= John Howarth Grey =

Cotton Manufacturer and politician

Sir John Howarth Grey (19 July 1875 – 1 January 1960), was a British Cotton Manufacturer and Liberal Party politician.

==Background==
Grey was born the son of James Mitchell Grey. In 1901 he married Emma Harling. They had one son and one daughter. He was knighted in 1935.

==Professional career==
Grey was Chairman, John Grey Ltd, Burnley, Cotton Manufacturers, Director of Lancashire Cotton Corporation, Ltd and the Manchester Board of North British Mercantile Ins. Co.
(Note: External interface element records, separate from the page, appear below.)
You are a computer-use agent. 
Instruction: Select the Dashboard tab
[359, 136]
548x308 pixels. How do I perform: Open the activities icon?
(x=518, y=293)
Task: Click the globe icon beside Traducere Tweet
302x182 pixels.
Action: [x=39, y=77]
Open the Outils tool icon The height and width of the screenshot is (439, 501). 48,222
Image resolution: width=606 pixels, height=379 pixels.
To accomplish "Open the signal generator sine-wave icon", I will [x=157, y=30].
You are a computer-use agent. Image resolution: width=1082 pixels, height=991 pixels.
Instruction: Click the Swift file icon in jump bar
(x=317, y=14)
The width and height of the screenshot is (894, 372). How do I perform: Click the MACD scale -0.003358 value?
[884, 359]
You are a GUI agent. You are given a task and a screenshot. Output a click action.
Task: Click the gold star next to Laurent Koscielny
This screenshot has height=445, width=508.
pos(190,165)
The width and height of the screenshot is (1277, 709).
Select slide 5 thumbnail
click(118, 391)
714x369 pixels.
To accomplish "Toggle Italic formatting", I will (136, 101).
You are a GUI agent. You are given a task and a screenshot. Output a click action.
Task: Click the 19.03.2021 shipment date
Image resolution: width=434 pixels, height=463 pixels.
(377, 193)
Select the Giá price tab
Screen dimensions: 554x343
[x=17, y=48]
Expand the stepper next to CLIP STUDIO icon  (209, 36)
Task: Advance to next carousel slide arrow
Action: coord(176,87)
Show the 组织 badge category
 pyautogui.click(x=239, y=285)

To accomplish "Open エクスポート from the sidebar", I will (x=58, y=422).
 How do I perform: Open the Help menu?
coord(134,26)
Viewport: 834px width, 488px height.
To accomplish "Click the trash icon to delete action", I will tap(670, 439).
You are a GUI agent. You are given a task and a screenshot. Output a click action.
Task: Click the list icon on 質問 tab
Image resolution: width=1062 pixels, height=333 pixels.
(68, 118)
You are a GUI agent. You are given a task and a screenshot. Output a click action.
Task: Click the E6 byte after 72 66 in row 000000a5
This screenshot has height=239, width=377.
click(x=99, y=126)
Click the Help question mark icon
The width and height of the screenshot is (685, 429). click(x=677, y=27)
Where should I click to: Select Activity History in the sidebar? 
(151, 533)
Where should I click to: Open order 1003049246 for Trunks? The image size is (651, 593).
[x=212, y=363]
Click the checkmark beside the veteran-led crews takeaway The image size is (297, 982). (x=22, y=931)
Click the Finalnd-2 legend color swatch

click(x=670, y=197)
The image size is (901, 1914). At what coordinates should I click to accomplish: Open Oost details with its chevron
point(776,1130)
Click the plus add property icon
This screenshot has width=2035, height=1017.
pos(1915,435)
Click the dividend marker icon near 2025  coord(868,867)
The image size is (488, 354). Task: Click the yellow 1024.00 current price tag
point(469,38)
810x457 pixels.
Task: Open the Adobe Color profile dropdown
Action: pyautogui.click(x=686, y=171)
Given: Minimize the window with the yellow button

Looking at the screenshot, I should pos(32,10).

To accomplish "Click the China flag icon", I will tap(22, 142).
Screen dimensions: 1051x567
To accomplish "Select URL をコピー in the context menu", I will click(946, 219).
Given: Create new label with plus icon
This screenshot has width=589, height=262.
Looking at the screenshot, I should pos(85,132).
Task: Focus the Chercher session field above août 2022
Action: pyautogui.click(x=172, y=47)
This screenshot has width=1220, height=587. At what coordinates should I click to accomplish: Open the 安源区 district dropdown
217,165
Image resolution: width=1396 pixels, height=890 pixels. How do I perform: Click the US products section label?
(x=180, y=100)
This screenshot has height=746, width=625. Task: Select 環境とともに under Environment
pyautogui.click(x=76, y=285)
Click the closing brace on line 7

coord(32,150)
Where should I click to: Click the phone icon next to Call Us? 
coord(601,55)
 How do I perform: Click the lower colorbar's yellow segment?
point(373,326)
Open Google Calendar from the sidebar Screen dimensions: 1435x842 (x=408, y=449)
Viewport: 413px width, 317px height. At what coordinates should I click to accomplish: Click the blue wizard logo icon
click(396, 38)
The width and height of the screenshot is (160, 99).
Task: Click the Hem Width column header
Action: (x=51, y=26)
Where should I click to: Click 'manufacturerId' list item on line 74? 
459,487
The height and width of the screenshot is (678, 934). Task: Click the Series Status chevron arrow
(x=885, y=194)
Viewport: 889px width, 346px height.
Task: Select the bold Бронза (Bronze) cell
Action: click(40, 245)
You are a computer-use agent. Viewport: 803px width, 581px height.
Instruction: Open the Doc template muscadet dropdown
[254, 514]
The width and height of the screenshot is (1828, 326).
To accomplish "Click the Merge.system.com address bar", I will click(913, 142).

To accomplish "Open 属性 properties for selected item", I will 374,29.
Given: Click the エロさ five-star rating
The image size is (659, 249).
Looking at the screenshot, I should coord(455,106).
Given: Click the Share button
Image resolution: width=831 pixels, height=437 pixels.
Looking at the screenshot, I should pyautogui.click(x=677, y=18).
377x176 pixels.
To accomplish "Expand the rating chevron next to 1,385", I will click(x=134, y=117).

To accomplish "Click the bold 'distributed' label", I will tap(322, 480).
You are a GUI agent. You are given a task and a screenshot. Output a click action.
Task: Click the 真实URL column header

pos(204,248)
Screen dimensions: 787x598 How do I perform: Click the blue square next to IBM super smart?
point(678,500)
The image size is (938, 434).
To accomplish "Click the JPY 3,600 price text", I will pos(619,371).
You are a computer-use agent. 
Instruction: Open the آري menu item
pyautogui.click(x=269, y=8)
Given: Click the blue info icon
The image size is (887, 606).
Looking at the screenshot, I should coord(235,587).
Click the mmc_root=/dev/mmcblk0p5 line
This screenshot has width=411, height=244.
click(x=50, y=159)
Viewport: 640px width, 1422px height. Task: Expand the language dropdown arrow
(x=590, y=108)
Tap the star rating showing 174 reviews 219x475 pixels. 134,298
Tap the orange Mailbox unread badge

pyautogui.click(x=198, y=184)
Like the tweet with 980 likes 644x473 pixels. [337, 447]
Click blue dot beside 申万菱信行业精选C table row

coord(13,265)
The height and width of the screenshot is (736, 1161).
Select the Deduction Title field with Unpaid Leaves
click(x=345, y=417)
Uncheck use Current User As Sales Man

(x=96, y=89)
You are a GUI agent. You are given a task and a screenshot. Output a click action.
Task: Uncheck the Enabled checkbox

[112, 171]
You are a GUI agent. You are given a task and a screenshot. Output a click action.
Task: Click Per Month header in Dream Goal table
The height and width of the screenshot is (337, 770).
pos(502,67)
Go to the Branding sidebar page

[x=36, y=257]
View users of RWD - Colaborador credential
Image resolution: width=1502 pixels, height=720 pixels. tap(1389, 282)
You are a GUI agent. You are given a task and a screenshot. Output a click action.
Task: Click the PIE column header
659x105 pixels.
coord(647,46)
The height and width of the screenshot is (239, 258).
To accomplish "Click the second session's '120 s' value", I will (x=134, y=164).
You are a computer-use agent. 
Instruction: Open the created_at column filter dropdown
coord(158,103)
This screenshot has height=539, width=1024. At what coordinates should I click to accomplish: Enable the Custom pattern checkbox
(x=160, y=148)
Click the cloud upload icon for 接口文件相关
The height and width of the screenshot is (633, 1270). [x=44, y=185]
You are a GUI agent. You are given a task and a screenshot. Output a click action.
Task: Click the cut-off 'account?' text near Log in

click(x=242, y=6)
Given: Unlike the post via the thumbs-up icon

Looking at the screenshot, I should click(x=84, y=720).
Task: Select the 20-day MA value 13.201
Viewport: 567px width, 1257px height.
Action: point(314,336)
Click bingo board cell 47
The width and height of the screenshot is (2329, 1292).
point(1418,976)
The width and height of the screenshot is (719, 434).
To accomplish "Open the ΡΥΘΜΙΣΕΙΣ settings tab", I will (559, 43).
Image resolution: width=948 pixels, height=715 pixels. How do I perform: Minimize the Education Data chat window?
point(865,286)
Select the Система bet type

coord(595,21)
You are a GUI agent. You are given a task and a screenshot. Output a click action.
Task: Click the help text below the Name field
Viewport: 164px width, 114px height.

Ltd. He was President of the Cotton Spinners and Manufacturers Association. He was Chairman of the Burnley Building Society.

==Political career==
Grey was elected to Burnley Town Council in 1910, appointed an Alderman in 1923 and retired in 1949. He was appointed a Justice of the Peace for Burnley in 1913. He was Liberal candidate for the Burnley division of Lancashire at the 1918 General Election. He did not stand for parliament again.

===Electoral record===

General Election December 1918: Burnley
| Party |  | Candidate | Votes | % | ±% |
|  | Labour | David Daniel Irving | 15,217 | 41.9 | +18.1 |
| C | Unionist | Henry George Hill Mulholland | 12,289 | 33.8 | −3.7 |
|  | Liberal | John Howarth Grey | 8,825 | 24.3 | −14.3 |
| Majority |  |  | 2,928 | 8.1 |  |
| Turnout |  |  | 21,114 | 71.4 | −22.7 |
|  | Labour gain from Liberal |  | Swing | +16.2 |  |
C indicates candidate endorsed by the coalition government.